Start of Data section
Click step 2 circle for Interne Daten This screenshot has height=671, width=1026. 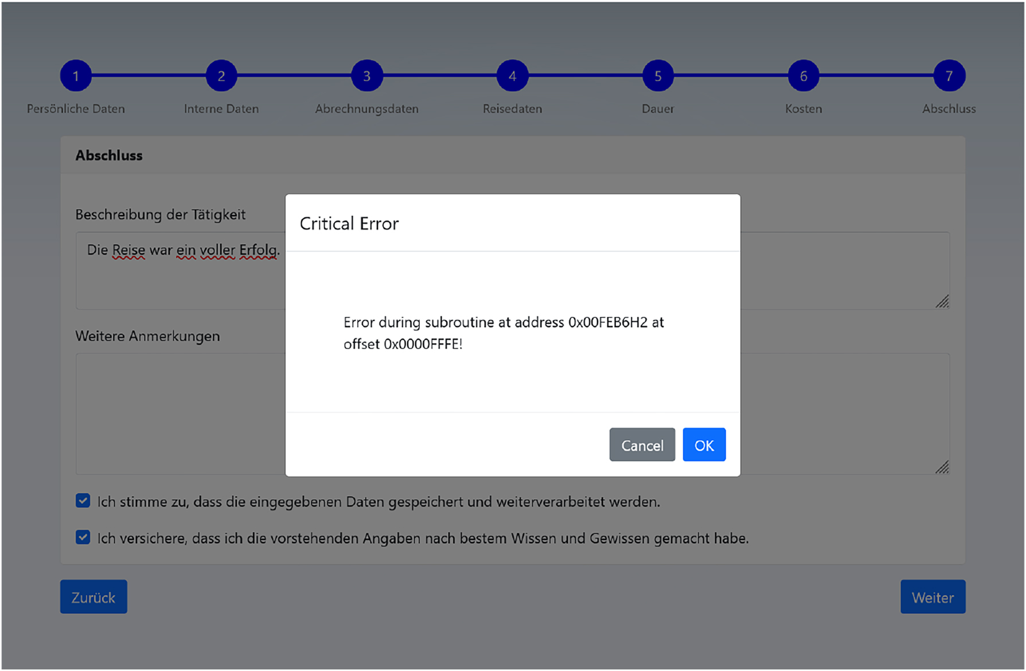(221, 74)

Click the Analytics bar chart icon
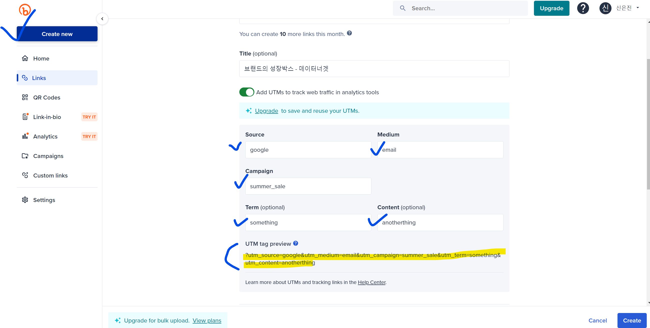click(25, 136)
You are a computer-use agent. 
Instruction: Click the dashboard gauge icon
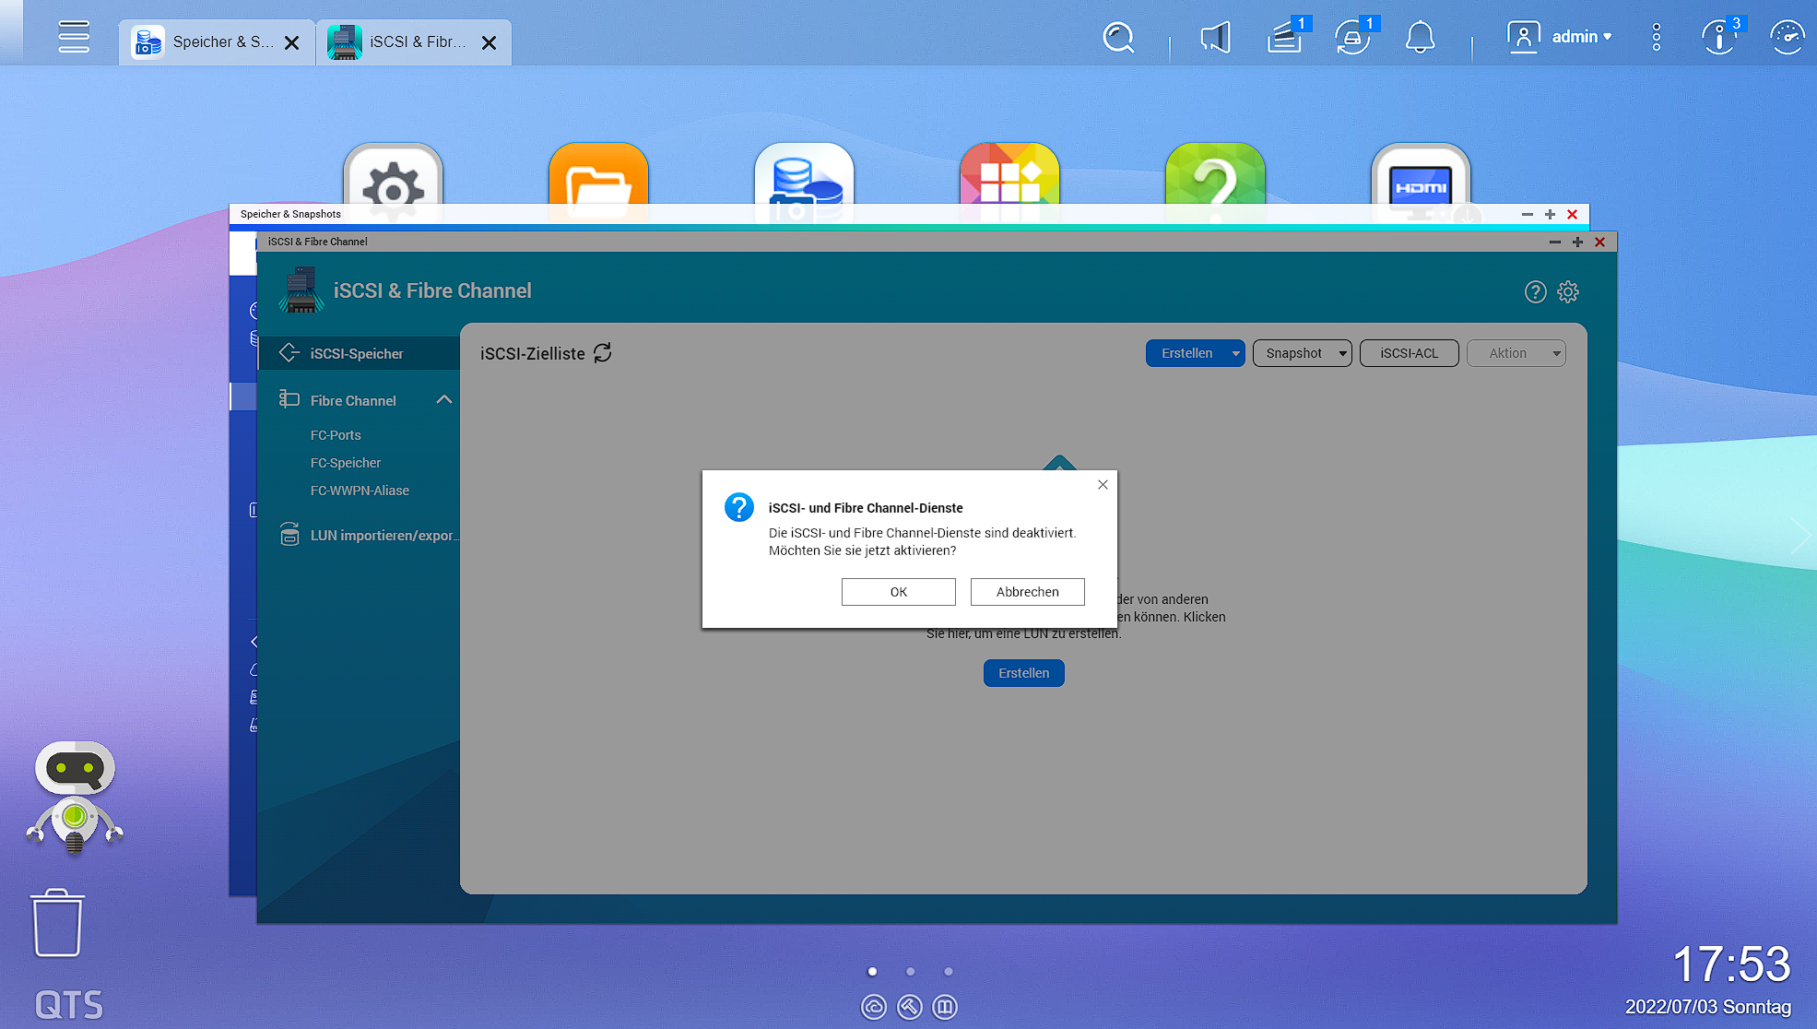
End of Data section
[What the exercise asks]
Here the lines from the one with "You are a computer-use agent." through the last line of the data above need to be repeated exactly, both included, and any picture omitted.

[Solution for this problem]
You are a computer-use agent. 
Instruction: Click the dashboard gauge icon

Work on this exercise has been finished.